- [Exercise objective]: Please pick out every row below that contains the word "perform", matching case exactly, and copy each of those rows in full.
─── Material for this exercise ───
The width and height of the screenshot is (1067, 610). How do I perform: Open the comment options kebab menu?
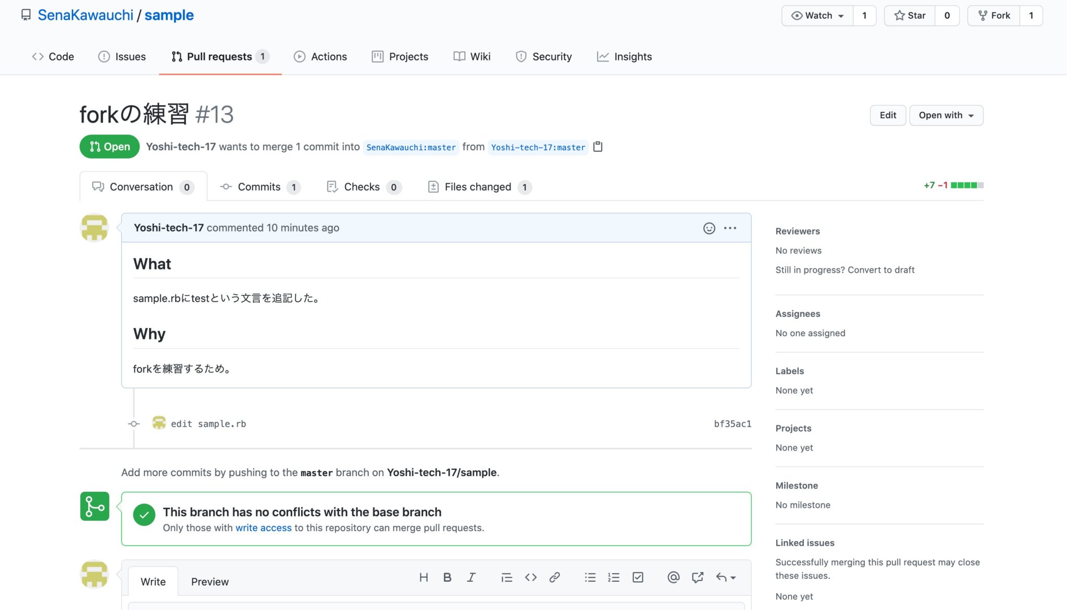tap(730, 228)
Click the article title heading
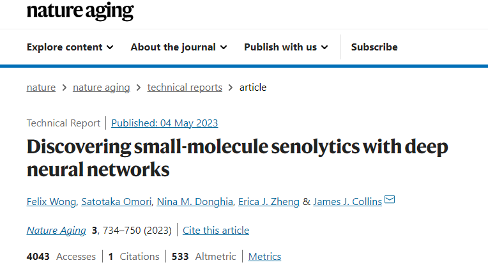Screen dimensions: 488x274 click(237, 158)
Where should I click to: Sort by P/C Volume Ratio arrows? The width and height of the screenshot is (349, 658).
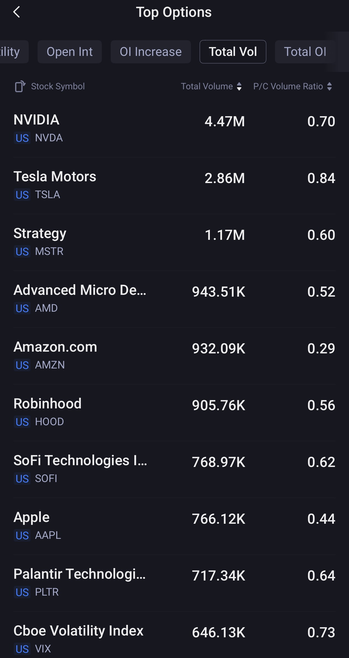(329, 86)
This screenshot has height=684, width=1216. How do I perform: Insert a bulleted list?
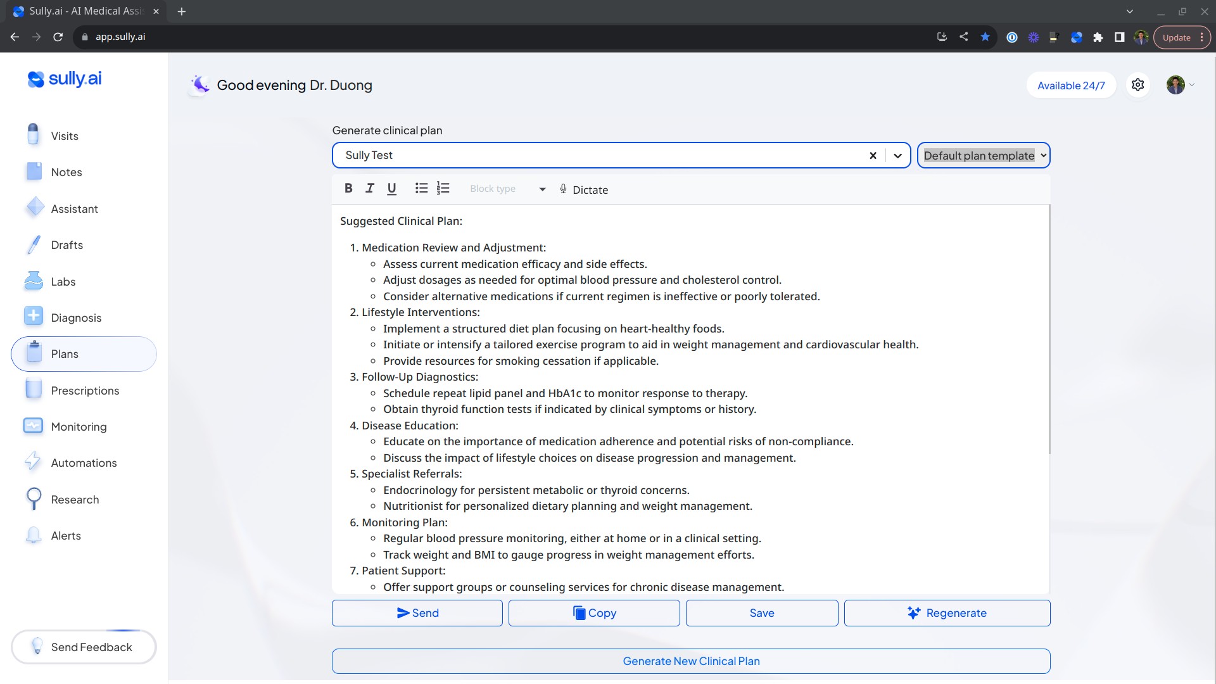pos(421,188)
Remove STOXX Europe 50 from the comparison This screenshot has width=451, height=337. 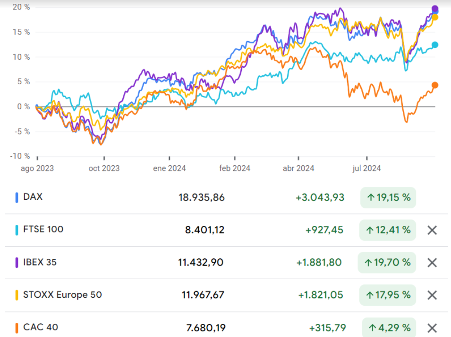[432, 295]
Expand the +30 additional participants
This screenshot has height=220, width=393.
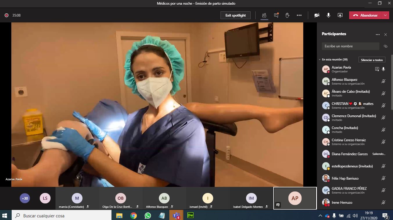(25, 198)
───
- [Exercise output]:
The width and height of the screenshot is (1067, 610). How do I perform: Open the comment options kebab menu?
This screenshot has height=684, width=1216. How do I perform: Insert a bulleted list?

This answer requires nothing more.